コンパクトな異世界を守り続ける

冷蔵庫って他の家電製品とはちょっと違う、わくわくどきどきがあると思うのです。扉を開けた瞬間、すっかり忘れていたおいしいものを発見して驚喜したり、カビの生えた何かを発見して驚愕したり、腐ったものは見当たらないのに異臭が鼻を突いたり。テレビという箱もドキドキを生み出す家電ですが、実物がおさまっているという点で、冷蔵庫の生々しさには到底かないません。

でも、いちどその扉を閉めてしまうと、中に入っているものは、見えず、におわず、その存在自体がきっぱりと消え失せてしまいます。開けると瞬時に現れる。まさに冷蔵庫は小さな異世界だと思えます。

「私」はそこに夏を閉じ込めました。

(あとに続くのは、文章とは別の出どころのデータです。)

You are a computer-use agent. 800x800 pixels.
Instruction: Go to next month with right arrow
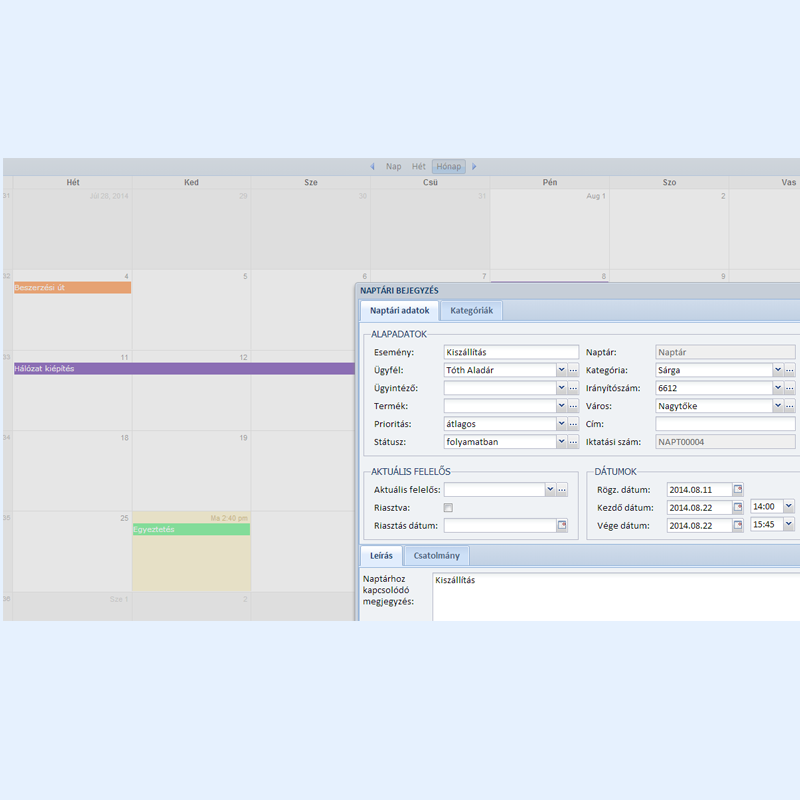(474, 166)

ひと夏ではなく、なんども、なんども。扉を開ければ、いつでも、あの夏がまどろんでいるのを見ることが、嗅ぐことが、触れることが、味わうことができるのです。ただ、それは変わらないわけではありません。静かにゆっくりと変容し続けています。わずかにこの世界とリンクしているのを感じ、それは嬉しさではなく、むしろ悲しみにつながっています。

かすかにどこかから腐臭のただよう蒸し暑い夏の夜を写し取ったような作品です。